An inner product is a positive definite, conjugate symmetric bilinear form on $\mathcal{V}.$ A vector space is an inner product space if it is equipped with the inner product.

Let $\mathcal{V}$ be an inner product space over the field $\mathbb{F}$ and $\underset{―}{v}\in \mathcal{V}.$ The norm or length $\Vert \underset{―}{v}\Vert$ of $\underset{―}{v}$ is the square root of the inner product with itself:

$$\Vert \underset{―}{v}\Vert :=\sqrt{⟨\underset{―}{v},\underset{―}{v}⟩}\in \mathbb{R}$$

The angle $\theta$ between two vectors $\underset{―}{u},\underset{―}{v}\in \mathcal{V}$ is defined as the inverse cosine of the quotient of the inner product of the two vectors and the product of their norms:

$$\theta :={\cos }^{-1}\left(\frac{⟨\underset{―}{u},\underset{―}{v}⟩}{\Vert \underset{―}{u}\Vert \Vert \underset{―}{v}\Vert }\right)\in [0,\pi ]$$

Two vectors $\underset{―}{u},\underset{―}{v}\in \mathcal{V}$ are orthogonal to each other $\underset{―}{u}\perp \underset{―}{v}$ if $⟨\underset{―}{u},\underset{―}{v}⟩=0.$ If $\underset{―}{u}$ and $\underset{―}{v}$ are unit vectors $\Vert \underset{―}{u}\Vert =\Vert \underset{―}{v}\Vert =1$ then they are orthonormal.

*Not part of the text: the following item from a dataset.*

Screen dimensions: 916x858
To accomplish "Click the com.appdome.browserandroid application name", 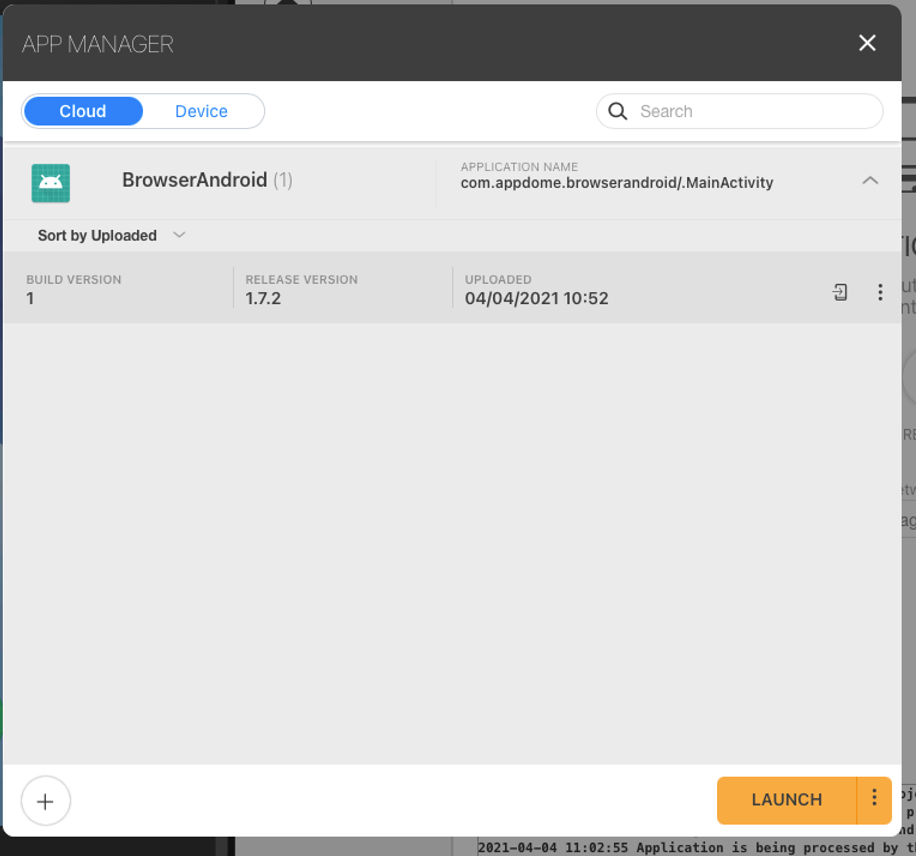I will (616, 183).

For a subset of vectors $U\subseteq \mathcal{V},$ they are said to be an orthogonal set or orthonormal set if all vectors contained within the sets are pairwise orthogonal or orthonormal respectively. Orthonormal sets are linearly independent and a set of $n$ orthonormal vectors in an $n$-dimensional vector space is a basis.

The Gram-Schmidt orthonormalisation procedure is a method to orthonormalise a set of linearly independent vectors ${\underset{―}{u}}_1,\dots {\underset{―}{u}}_n\in \mathcal{U}$ in an inner product space $\mathcal{U}.$ The resultant orthonormalised vectors ${\underset{―}{v}}_1,\dots {\underset{―}{v}}_n$ will span $\mathcal{U}.$

$$\begin{array}{cccccc}{w}_1& :=& u_1& v_1& :=& \frac{w_1}{\Vert w_1\Vert }\\ w_2& :=& u_2-(u_2\cdot v_1)v_1& v_2& :=& \frac{w_2}{\Vert w_2\Vert }\\ ⋮& ⋮& ⋮& ⋮& ⋮& ⋮\\ w_n& :=& u_n-\sum _{i=1}^{n-1}(u_n\cdot v_i)v_i& v_n& :=& \frac{w_n}{\Vert w_n\Vert }\end{array}$$

The Cauchy-Schwarz inequality states that for an inner product space $\mathcal{V}$ and ${\underset{―}{v}}_1,{\underset{―}{v}}_2\in \mathcal{V}:$

$$|⟨{\underset{―}{v}}_1,{\underset{―}{v}}_2⟩|\le \Vert {\underset{―}{v}}_1\Vert \Vert {\underset{―}{v}}_2\Vert$$

with equality if and only if ${\underset{―}{v}}_1$ and ${\underset{―}{v}}_2$ are linearly dependent.